> _The input_
********

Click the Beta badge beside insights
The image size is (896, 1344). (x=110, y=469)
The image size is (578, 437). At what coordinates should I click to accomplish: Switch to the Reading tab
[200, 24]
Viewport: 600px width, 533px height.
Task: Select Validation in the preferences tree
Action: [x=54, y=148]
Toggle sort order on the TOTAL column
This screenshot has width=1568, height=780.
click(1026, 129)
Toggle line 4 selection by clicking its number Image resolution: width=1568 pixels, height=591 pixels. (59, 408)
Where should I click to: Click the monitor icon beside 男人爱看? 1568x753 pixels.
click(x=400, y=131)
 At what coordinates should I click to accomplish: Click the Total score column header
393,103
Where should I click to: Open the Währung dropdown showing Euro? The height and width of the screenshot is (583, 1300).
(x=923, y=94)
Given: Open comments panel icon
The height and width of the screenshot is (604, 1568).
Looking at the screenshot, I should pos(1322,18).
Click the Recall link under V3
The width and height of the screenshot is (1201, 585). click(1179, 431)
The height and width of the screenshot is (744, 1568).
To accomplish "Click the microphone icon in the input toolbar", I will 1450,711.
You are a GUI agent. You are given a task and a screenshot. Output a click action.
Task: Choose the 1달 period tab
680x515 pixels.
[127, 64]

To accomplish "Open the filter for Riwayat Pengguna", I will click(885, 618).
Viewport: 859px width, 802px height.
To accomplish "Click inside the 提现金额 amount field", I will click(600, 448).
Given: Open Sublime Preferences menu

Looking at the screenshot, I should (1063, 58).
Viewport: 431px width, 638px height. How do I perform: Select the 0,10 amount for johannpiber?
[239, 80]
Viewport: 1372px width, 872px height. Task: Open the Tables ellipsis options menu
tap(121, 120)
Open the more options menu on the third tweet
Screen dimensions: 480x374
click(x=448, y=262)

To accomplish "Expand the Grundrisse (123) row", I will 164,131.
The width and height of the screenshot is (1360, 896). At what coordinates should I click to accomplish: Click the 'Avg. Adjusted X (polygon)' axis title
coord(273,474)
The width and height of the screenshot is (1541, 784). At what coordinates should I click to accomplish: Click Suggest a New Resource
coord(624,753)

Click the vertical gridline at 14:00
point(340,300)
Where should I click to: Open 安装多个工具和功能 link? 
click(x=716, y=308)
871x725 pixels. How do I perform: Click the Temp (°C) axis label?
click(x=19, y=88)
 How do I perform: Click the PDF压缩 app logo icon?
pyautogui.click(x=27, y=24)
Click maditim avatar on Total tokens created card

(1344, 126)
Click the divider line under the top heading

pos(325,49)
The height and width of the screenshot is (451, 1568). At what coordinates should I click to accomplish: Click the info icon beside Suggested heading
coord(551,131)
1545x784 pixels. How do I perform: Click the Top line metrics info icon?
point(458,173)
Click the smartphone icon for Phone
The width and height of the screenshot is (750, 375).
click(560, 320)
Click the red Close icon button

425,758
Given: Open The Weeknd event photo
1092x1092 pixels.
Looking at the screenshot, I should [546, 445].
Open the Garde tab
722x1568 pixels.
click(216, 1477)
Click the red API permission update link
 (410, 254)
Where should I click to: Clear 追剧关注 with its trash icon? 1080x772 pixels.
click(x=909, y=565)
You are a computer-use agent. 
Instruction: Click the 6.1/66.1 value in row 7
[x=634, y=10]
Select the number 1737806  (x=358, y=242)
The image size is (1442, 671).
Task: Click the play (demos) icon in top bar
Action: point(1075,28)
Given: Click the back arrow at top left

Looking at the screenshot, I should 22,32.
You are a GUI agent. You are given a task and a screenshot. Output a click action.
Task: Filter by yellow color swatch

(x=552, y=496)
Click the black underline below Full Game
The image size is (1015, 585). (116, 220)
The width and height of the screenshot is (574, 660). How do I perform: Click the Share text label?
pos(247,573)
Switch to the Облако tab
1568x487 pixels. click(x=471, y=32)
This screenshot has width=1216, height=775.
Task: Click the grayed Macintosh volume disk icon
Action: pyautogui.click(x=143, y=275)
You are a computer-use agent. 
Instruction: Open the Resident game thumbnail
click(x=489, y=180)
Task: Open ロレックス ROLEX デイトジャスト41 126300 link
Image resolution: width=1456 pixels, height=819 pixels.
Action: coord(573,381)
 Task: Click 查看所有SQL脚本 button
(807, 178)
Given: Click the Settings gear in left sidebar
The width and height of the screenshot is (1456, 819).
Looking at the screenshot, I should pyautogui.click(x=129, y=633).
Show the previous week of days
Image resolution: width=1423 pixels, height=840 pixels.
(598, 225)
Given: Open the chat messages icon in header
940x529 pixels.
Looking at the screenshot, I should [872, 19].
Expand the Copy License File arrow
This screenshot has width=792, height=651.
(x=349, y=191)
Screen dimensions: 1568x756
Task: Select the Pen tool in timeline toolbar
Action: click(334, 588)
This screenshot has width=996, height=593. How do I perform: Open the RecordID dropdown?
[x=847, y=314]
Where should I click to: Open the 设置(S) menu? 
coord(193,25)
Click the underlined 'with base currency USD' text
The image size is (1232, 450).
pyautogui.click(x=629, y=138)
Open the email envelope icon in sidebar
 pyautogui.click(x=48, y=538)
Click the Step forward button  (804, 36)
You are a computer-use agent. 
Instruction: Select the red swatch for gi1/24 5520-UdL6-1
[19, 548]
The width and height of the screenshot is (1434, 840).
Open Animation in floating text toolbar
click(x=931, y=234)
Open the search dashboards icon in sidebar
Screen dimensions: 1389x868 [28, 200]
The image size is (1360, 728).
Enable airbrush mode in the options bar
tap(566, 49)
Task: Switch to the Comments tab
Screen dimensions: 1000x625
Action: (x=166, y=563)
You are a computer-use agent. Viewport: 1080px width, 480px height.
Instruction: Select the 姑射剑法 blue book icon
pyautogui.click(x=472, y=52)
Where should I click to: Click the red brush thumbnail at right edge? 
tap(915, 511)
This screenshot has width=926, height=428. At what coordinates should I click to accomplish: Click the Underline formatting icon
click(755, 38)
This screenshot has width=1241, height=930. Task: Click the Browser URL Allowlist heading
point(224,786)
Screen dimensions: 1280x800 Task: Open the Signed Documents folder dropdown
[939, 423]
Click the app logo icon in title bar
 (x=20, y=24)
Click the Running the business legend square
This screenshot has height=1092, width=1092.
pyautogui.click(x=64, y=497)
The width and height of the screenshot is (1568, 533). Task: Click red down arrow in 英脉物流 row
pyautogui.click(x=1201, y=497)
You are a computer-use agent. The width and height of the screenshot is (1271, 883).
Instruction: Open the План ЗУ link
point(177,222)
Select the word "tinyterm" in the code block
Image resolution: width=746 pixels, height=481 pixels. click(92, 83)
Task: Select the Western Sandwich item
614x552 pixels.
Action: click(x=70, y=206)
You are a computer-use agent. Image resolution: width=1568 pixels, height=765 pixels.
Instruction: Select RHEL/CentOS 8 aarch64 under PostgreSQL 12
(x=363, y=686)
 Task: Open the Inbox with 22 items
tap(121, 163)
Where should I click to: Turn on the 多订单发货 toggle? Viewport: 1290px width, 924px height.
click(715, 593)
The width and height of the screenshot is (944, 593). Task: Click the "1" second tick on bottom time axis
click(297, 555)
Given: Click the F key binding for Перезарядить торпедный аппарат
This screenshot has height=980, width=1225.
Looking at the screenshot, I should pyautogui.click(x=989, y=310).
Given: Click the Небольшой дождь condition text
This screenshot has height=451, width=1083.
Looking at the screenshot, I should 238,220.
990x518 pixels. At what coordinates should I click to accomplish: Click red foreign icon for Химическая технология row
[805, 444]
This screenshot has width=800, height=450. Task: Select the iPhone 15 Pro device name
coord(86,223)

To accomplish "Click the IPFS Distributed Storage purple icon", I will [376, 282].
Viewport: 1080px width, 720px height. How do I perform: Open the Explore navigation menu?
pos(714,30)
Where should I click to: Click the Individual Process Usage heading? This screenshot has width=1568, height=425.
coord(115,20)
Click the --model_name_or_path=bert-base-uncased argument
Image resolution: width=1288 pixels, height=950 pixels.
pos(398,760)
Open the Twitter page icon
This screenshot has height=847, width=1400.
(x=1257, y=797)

********

> _Task objective_
Render the stretch of entries from the line containing "This screenshot has width=926, height=428." through the line containing "Action: click(x=70, y=206)" as a Markdown table with two columns, Row and Text. Put a row number in Row and the line in Text, and leave out blank lines.

> _Written reply_
| Row | Text |
|---|---|
| 1 | This screenshot has width=926, height=428. At what coordinates should I click to accomplish: Click the Underline formatting icon |
| 2 | click(755, 38) |
| 3 | This screenshot has width=1241, height=930. Task: Click the Browser URL Allowlist heading |
| 4 | point(224,786) |
| 5 | Screen dimensions: 1280x800 Task: Open the Signed Documents folder dropdown |
| 6 | [939, 423] |
| 7 | Click the app logo icon in title bar |
| 8 |  (x=20, y=24) |
| 9 | Click the Running the business legend square |
| 10 | This screenshot has height=1092, width=1092. |
| 11 | pyautogui.click(x=64, y=497) |
| 12 | The width and height of the screenshot is (1568, 533). Task: Click red down arrow in 英脉物流 row |
| 13 | pyautogui.click(x=1201, y=497) |
| 14 | You are a computer-use agent. The width and height of the screenshot is (1271, 883). |
| 15 | Instruction: Open the План ЗУ link |
| 16 | point(177,222) |
| 17 | Select the word "tinyterm" in the code block |
| 18 | Image resolution: width=746 pixels, height=481 pixels. click(92, 83) |
| 19 | Task: Select the Western Sandwich item |
| 20 | 614x552 pixels. |
| 21 | Action: click(x=70, y=206) |